PROVIDED TEXT:
▬▬▬▬▬▬▬▬▬▬
Prepare to travel back down the decades as we take you on a journey through 100 years of iconic Berlin’s recent city history. Learn of its central place in the progressive Weimar Republic, the changes that occurred before and after World War II, and the impact of occupation and the Cold War.
1915 - Growing Pains
Berlin has been industrialising rapidly - over the last 30 years, the population has doubled to more than 2 million people. But now, war in Europe is taking a toll. The 1916 Olympics in Berlin have been cancelled. Foods like bread and potatoes are being rationed. Over 200 women take to the streets chanting Frieden! Frieden! (Peace! Peace!) in the “butter riots”.
1919 - A Hub of Scientific Inquiry
In the liberal atmosphere of Weimar Berlin, Magnus Hirschfeld opens the Institute of Sexology in Tiergarten. He coins the term “transsexualism” during his studies into sexuality and gay rights. Other pioneering scientists living in the city include noted physicist Albert Einstein.
▬▬▬▬▬▬▬▬▬▬
TASKS TO PERFORM:
- 1) Extract from the Berlin history text the passage that opens with the words containing "Prepare to travel" and closes with "the Cold War.".
- 2) In the Berlin history text, what effects of the war in Europe does the 1915 section report?

SUPPLIED DATA:
▬▬▬▬▬▬▬▬▬▬
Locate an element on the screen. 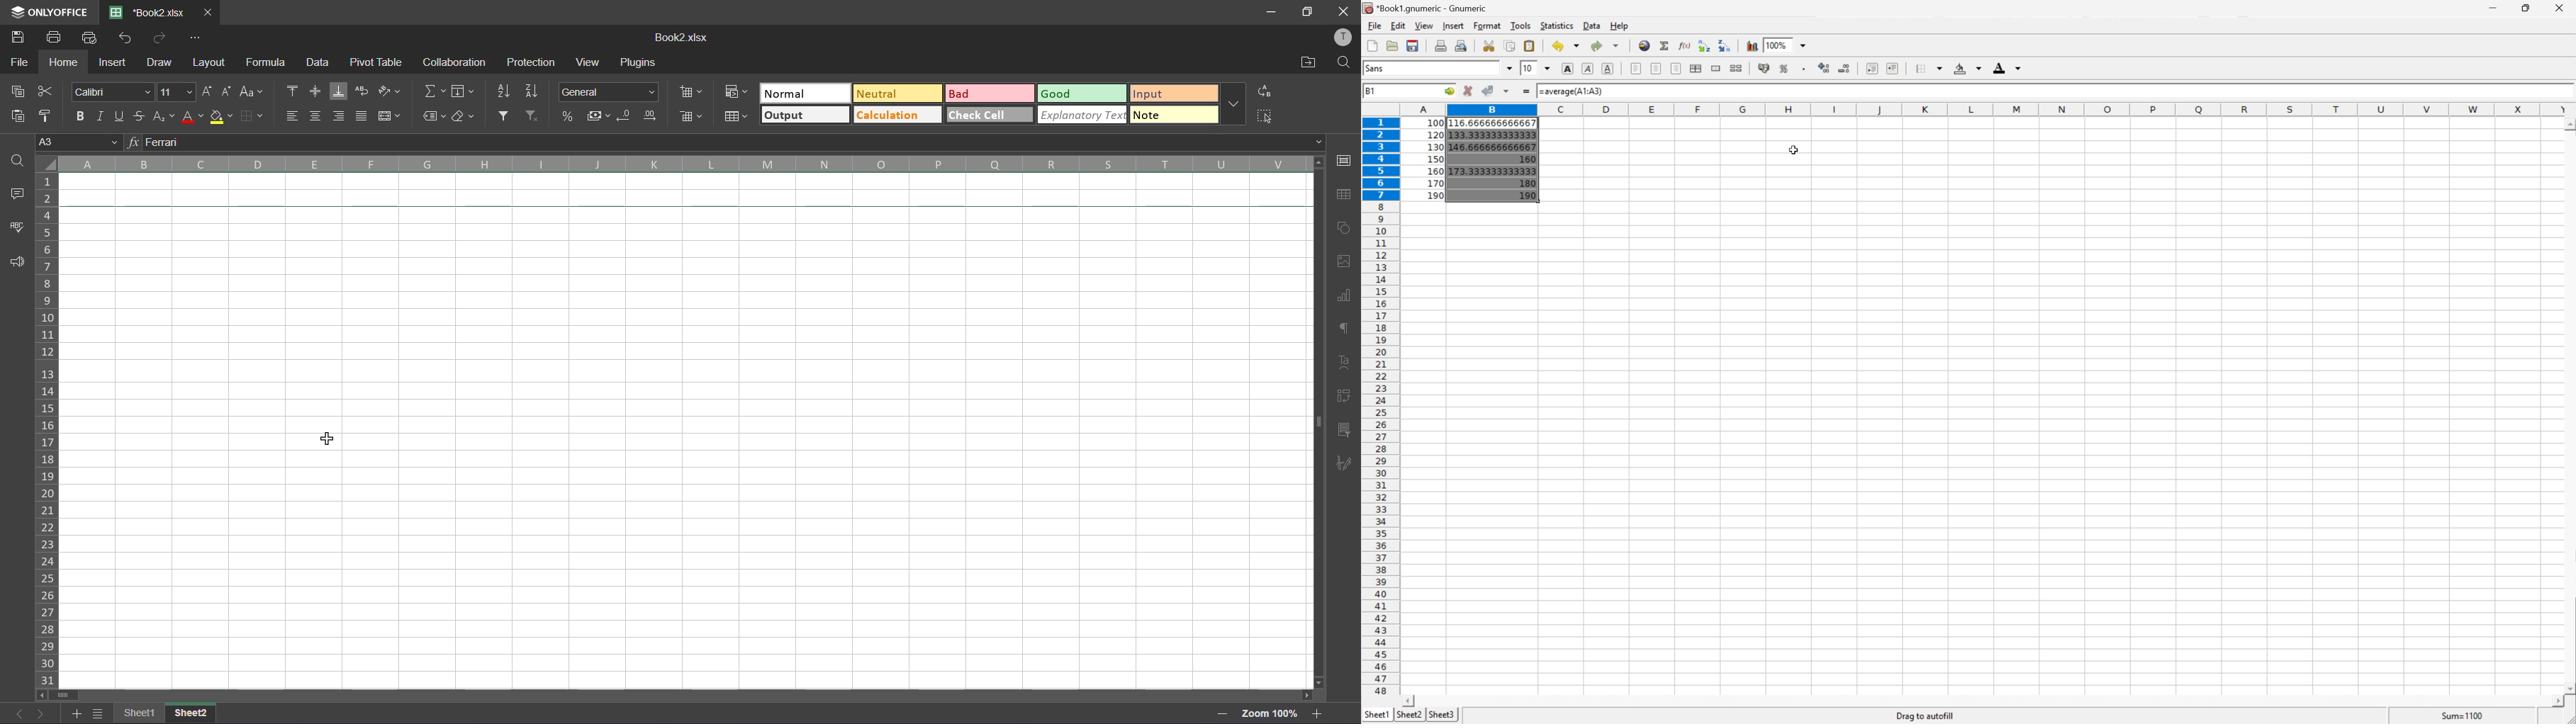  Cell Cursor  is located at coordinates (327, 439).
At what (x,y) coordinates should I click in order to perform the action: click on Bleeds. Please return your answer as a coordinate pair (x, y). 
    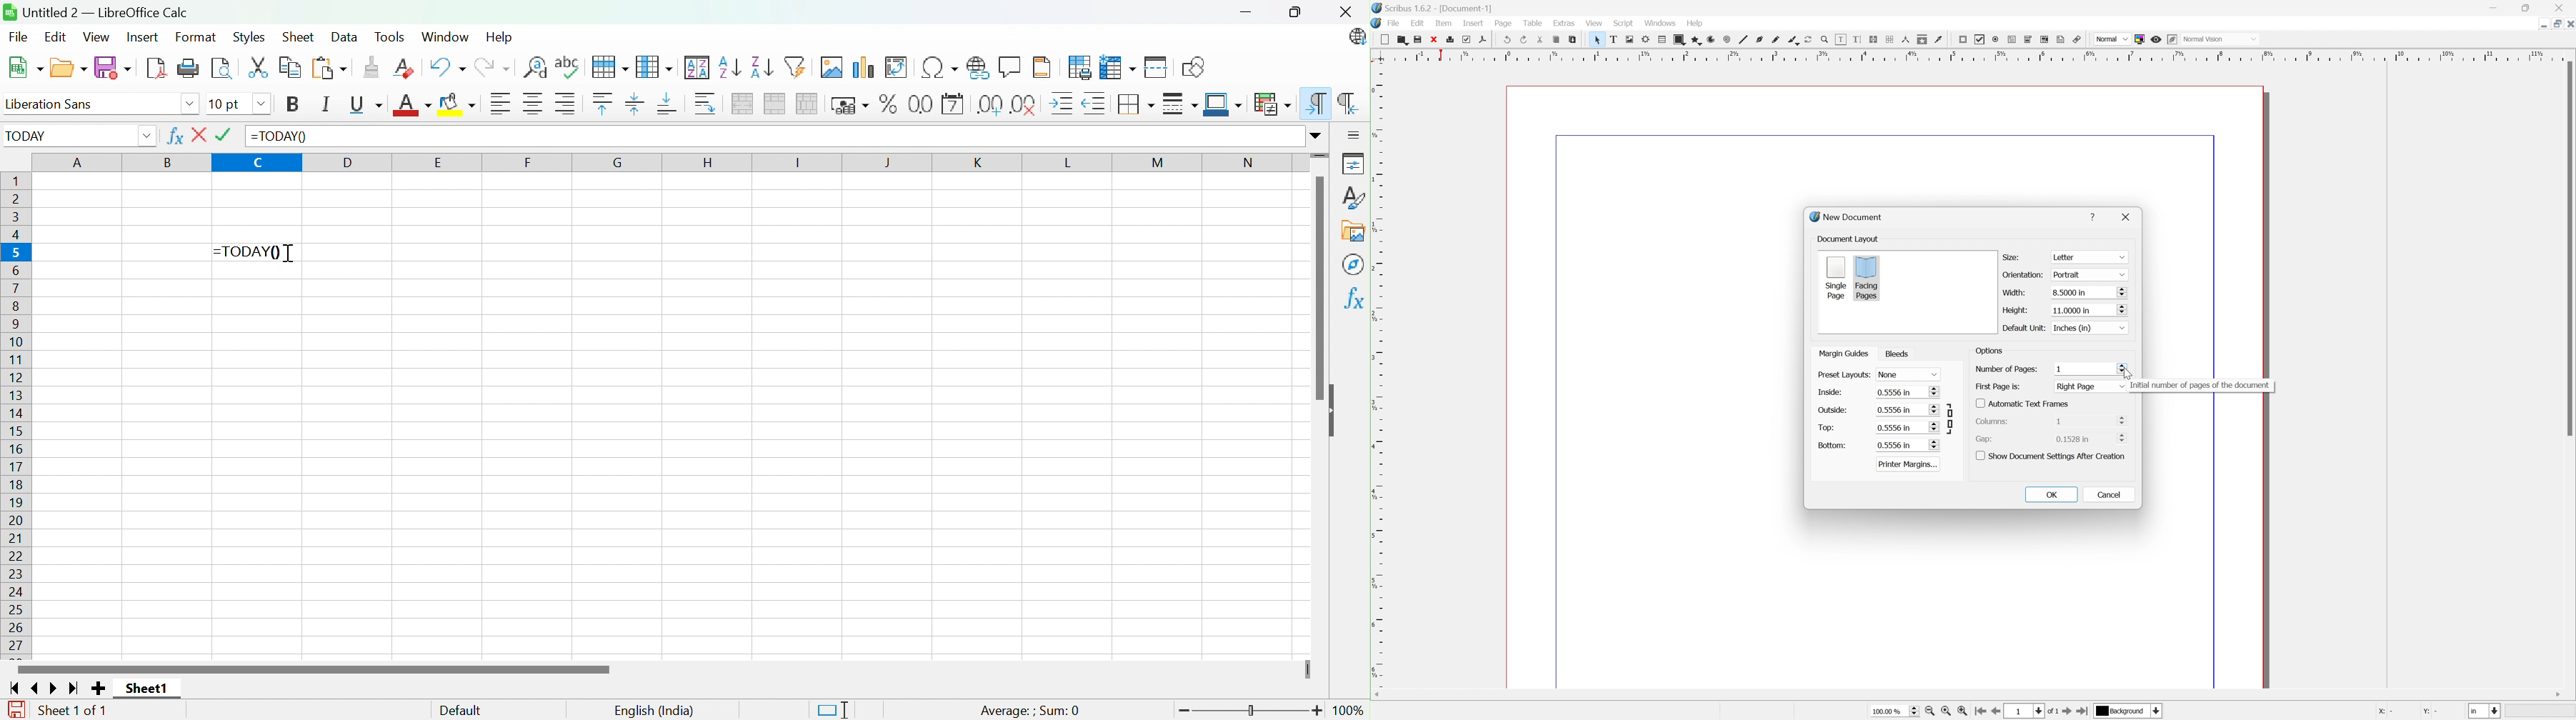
▬▬▬▬▬▬▬▬▬▬
LIST OF SOLUTIONS:
- 1)
Prepare to travel back down the decades as we take you on a journey through 100 years of iconic Berlin’s recent city history. Learn of its central place in the progressive Weimar Republic, the changes that occurred before and after World War II, and the impact of occupation and the Cold War.

- 2) The war caused the 1916 Olympics in Berlin to be cancelled and led to the rationing of foods such as bread and potatoes. More than 200 women also went into the streets chanting "Frieden! Frieden!" (Peace! Peace!) in the "butter riots".